Agli amici che le hanno telefonato appena si è diffusa la notizia della scomparsa, Grazia ha ribadito che suo marito «era un leone che ha combattuto con sofferenza per lungo tempo. Fin che abbiamo potuto lo abbiamo tenuto a casa ma alla fine abbiamo dovuto arrenderci. Il declino è cominciato nel 2015 ed è stato conclamato due anni dopo».
Il matrimonio 51 anni fa, si diceva: «È stato un matrimonio a prova di bomba. Ci siamo scelti, ci siamo amati, abbiamo avuto una vita intensissima. Lui aveva sofferto il cambiamento della Bolognina, non ha mai cambiato pensiero. Finita la ragioneria aveva fatto attività politica e l’ha sempre fatta in modo serio. Alberto non era una persona che cambiava casacca a ogni stormir di fronda. Dopo l’esperienza parlamentare si era ritirato e si era dedicato con passione alla Uisp».
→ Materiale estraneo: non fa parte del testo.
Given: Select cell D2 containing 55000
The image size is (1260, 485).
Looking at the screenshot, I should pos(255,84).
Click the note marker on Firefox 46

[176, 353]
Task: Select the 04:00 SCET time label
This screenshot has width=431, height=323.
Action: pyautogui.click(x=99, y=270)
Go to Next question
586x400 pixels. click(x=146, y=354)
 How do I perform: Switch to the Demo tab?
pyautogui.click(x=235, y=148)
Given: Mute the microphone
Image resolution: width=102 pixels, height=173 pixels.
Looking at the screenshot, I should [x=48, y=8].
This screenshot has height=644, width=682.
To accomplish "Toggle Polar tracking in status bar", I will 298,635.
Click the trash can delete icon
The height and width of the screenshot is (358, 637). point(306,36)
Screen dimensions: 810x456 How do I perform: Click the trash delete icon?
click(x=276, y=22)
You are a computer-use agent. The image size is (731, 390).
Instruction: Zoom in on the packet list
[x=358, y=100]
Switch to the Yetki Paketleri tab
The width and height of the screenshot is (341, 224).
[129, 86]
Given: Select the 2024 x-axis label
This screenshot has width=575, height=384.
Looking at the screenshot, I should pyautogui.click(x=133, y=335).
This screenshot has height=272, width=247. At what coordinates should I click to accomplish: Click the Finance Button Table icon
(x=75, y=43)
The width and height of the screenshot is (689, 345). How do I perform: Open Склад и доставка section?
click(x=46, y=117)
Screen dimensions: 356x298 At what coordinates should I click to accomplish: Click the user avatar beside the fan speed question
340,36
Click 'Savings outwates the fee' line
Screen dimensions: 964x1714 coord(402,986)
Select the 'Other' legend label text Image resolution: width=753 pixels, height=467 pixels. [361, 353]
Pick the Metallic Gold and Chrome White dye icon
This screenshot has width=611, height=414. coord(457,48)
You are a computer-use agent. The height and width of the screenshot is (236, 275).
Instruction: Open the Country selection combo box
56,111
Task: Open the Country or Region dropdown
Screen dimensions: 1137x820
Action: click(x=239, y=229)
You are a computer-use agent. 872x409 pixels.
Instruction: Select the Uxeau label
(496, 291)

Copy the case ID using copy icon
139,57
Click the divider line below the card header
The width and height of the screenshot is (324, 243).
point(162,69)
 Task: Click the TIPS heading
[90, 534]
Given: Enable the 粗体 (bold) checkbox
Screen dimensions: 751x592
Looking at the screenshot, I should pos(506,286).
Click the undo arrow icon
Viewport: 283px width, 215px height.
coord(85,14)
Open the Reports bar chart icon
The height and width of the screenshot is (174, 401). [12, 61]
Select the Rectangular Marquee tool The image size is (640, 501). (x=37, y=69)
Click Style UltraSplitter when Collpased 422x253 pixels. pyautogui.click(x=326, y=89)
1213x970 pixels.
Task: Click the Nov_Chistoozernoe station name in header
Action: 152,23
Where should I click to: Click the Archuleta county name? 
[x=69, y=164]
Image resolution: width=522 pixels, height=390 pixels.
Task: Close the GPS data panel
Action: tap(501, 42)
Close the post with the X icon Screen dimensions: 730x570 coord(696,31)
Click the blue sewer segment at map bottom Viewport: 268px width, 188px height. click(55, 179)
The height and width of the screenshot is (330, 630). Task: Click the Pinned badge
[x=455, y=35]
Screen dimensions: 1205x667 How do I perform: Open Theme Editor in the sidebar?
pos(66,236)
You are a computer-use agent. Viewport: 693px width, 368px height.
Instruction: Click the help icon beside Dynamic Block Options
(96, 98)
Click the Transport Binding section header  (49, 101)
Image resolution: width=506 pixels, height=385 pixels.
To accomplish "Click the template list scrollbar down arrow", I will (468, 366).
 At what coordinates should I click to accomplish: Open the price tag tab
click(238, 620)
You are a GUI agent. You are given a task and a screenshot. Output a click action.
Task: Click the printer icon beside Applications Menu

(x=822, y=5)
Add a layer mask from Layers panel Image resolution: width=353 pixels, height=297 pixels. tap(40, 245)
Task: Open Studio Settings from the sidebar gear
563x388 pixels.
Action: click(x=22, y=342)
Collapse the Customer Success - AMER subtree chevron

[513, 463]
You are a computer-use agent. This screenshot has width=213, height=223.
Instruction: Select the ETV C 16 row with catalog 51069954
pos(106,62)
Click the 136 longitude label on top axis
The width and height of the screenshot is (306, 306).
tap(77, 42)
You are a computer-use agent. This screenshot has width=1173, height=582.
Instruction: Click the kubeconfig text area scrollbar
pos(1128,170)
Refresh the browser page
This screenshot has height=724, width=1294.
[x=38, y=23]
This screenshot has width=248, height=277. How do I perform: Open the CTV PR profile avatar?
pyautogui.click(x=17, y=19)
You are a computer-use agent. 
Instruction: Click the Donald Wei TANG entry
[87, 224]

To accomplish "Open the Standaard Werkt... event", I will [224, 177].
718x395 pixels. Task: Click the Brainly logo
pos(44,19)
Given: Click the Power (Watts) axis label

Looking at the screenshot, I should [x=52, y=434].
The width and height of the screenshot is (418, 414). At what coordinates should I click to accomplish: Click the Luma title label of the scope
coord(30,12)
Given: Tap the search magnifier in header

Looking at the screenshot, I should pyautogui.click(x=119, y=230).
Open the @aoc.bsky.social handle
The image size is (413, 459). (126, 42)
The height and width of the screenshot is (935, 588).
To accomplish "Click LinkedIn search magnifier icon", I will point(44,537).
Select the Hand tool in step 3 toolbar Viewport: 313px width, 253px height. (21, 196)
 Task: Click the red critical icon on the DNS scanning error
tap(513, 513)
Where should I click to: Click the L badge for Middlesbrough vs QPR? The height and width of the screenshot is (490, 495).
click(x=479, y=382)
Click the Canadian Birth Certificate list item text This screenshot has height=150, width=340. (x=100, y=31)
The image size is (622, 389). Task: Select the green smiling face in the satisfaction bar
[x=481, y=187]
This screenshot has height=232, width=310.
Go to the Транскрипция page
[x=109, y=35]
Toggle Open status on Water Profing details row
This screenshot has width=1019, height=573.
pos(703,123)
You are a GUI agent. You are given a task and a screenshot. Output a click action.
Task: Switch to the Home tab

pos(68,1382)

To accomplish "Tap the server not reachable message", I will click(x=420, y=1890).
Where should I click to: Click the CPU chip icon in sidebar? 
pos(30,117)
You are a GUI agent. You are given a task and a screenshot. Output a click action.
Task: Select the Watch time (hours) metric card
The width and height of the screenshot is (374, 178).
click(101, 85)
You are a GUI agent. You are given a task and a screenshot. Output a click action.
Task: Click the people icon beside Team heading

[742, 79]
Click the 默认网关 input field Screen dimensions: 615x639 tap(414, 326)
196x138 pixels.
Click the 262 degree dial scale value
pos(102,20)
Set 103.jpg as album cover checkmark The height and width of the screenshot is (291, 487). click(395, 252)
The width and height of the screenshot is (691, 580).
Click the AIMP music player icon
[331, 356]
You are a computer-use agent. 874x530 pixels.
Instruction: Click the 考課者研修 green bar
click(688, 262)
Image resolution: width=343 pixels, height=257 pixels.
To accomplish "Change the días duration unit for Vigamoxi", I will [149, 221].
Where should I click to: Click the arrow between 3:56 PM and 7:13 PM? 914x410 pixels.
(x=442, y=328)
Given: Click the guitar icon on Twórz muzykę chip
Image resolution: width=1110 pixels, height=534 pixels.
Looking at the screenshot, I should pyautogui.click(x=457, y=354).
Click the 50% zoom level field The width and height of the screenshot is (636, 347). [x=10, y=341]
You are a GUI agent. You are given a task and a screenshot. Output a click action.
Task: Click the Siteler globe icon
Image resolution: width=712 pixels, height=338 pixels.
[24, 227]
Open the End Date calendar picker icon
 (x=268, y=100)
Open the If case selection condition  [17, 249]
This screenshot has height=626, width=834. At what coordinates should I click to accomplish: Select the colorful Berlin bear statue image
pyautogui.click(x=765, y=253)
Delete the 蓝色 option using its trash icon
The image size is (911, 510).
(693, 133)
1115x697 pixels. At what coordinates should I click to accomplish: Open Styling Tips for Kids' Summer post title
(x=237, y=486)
Uno dei tre figli, Alessandro (1977), vent’anni fa fu coinvolto in un tragico incidente stradale nel quale persero la vita tre suoi compagni di un gruppo musicale. Stavano tornando da un concorso ad Andalo. Un ragazzo albanese aveva infilato il cavalcavia di Ravina pensando fosse un senso unico. Sulla cuspide vi fu lo scontro frontale. Alessandro restò in coma per mesi, poi la riabilitazione e la laurea.
Ad Alberto Ferrandi che è sceso alla stazione di Zima dove «il più delle volte non c’è ad aspettarti nessuno, perché è sempre troppo presto o sempre troppo tardi» dedichiamo anche un altro frammento di quello straordinario brano di Vecchioni: «Abbiamo la consistenza lieve delle foglie/ ma ci teniamo la notte stretti fino all’abbandono/ per non morire da soli quando il vento ci coglie».
Grazia Demarchi, compagna di una vita, gli ha stretto la mano fino all’ultimo, assieme ai figli Andrea, Alessandro e Nicola. Il funerale nella sala del commiato del cimitero monumentale a Trento, probabilmente lunedì. Dopo la cremazione, le ceneri saranno traslate a San Michele all’Adige nella tomba di famiglia della moglie.